Keshiks vs. Camel Archers
Sooner or later some kind of comparison between the Mongolian Keshik and the Arabian Camel Archer had to be made. Both are Knight replacements that have a ranged attack and can use hit-and-run tactics. Both lack a penalty against cities and lack vulnerability to Pikemen. But here's the differences. Compared to the Keshik, the Camel Archer has...

  • 13% more strength (17 vs 15)
  • 31% more ranged strength (21 vs 16)
  • 20% less movement (4 vs 5)
  • 33% less XP gain (100% vs 150%)
  • Reduced Great General point gain. Both the Quick Study and Great Generals I attributes contribute towards this.
  • Economic backup from Arabia's UA and UB
  • Slower backup units (Mongolia has 5-move Horsemen, Arabia's Horsemen move 4 points per turn)
  • Less bonus against City-States (but this is cancelled out by Camel Archers' higher ranged strength)
  • The lack of the Khan UGP (unless they've completed the Patronage Social Policy tree and got lucky)
  • The lack of keep-on-upgrade advantages (Keshiks keep Quick Study and Great Generals I when upgraded)

The experience gain and ranged strength are the main differences here. Camel Archers have a strong start, but Keshiks can get to Logistics much faster, doubling their damage output. So, at the start of a war, Camel Archers will have an advantage, but after a while Keshiks will have the upper hand. Eventually, when Camel Archers have Logistics, things could turn the other way, but Mongolia has the advantage of Khans.

Which UU is best is a matter of personal preference, but Mongolia's uniques are better-equipped for war than Arabia's, but Arabia is more flexible in that they're a very strong diplomatic nation.
Militaristic City-States
Mongolia usually isn't in the business of allying City-States, but an exception occurs for militaristic City-States offering good unique units. Here's a selection of the best; prioritise alliances with those respective City-States if avaliable.

Ancient Era

Horse Archer (Lower priority)

Starting with Accuracy I, the Horse Archer can get to March or Accuracy III just from attacking Barbarians, giving a slight advantage when you upgrade it into a Keshik and bring it into war. Lacking a horse requirement, it allows you to build up a bigger force ready for upgrading as you capture pastures.

Classical Era

African Forest Elephant (Medium priority)

While slower than the regular Horseman, Forest Elephants have a little more strength, helping them to defend before rushing in to capture a city. Plus, the Feared Elephant penalty helps defend your Keshiks. Alternatively, you can upgrade an African Forest Elephant to a Keshik to stack Khan-generation bonuses. Most importantly, being an elephant UU, there's no horse requirement, freeing up more for Keshiks.

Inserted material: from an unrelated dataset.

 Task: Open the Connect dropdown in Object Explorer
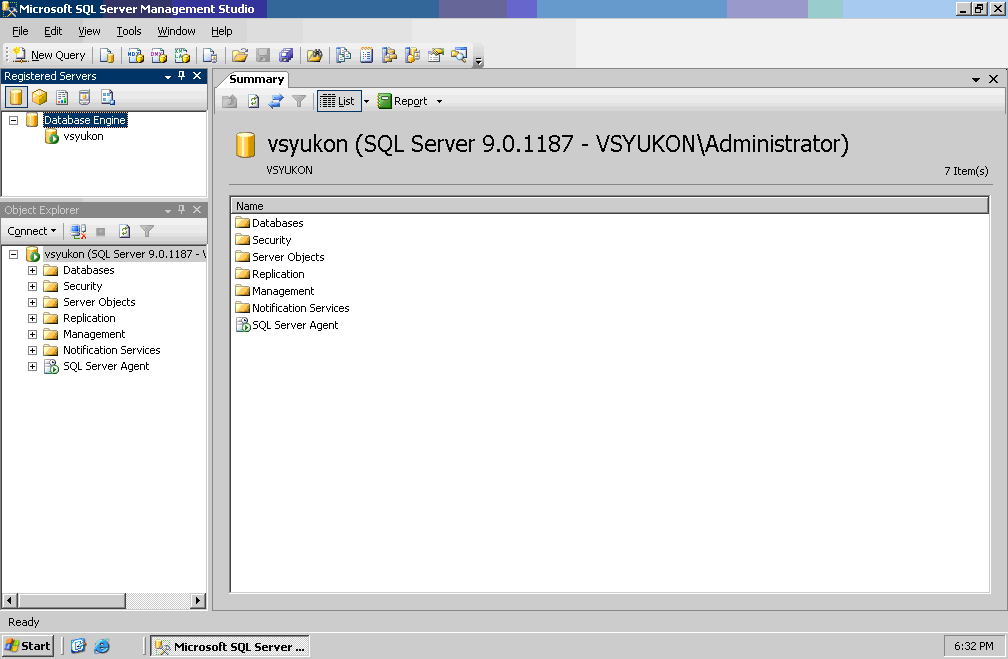[x=31, y=231]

Cataphract (Lower priority)

Cataphracts make good substitutes to Horsemen as city takers. They may be a little slower, but they have as much strength in defence as Keshiks, on top of getting defensive bonuses.

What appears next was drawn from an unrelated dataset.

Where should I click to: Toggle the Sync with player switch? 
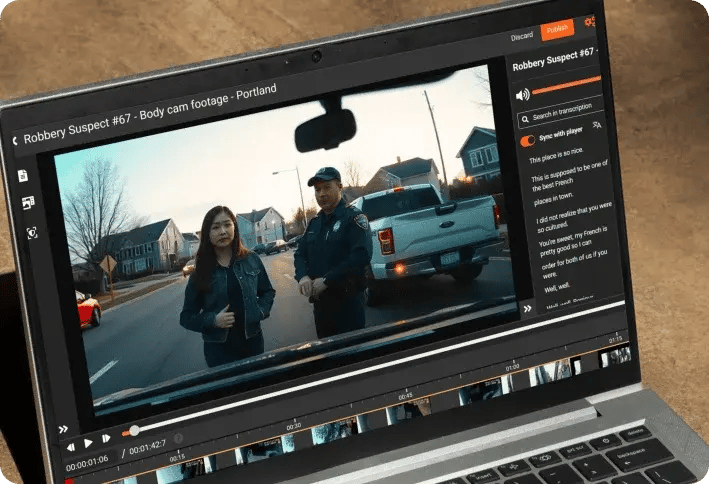[527, 141]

Companion Cavalry (Medium priority)

Higher strength and more speed makes Companion Cavalry excellent city-takers.

Medieval Era

Camel Archer (Medium priority)

Being a ranged mounted unit, Camel Archers don't gain an extra movement point from your UA, but they're still excellent units to use, and scary for opponents to face.

Conquistador (Lower priority)

With no city attack penalty, Conquistadors make nice alternatives to using Horsemen to capture cities with. High sight also helps to see units coming so you can stop them before they go after your Keshiks.

Mandekalu Cavalry (Lower priority)

Similar to Conquistadors, but without the sight, embarkment or settling abilities. Good for getting the last hit on cities, recovering quickly and moving on to the next.

Naresuan's Elephant (Medium priority)

Keshiks are arguably most vulnerable to other mounted units, as they can rush in fast enough to avoid being shot. Naresuan's Elephant ends that. In Mongolia's hands, Naresuan's Elephant is actually a straight upgrade to the Lancers of other Civs, as the point of less movement cancels out with your UA's extra movement. Plus, they don't require horses, leaving more for Keshiks.

Renaissance Era

Hakkapeliitta (Lower priority)

The weakest of the three Lancer UUs, but still, a faster Lancer is a faster Lancer.

Sipahi (Medium priority)

If your Keshiks are having trouble taking out a city, or you want to cause a little havoc for the sake of it, a 6-move Sipahi can utterly tear apart their tile improvements like no tomorrow. Particularly good for dealing with roads.

Winged Hussar (Higher priority)

Now it's even faster, on top of its high strength and knockback abilities.

Industrial Era

Berber Cavalry (Lower priority)

While the desert strength bonus will be highly situational for Mongolia, the bonus for defending your own land works nicely in defence while the rest of your army is off fighting elsewhere.

Carolean (Medium priority)

These have excellent synergy with Khans, healing rapidly every turn.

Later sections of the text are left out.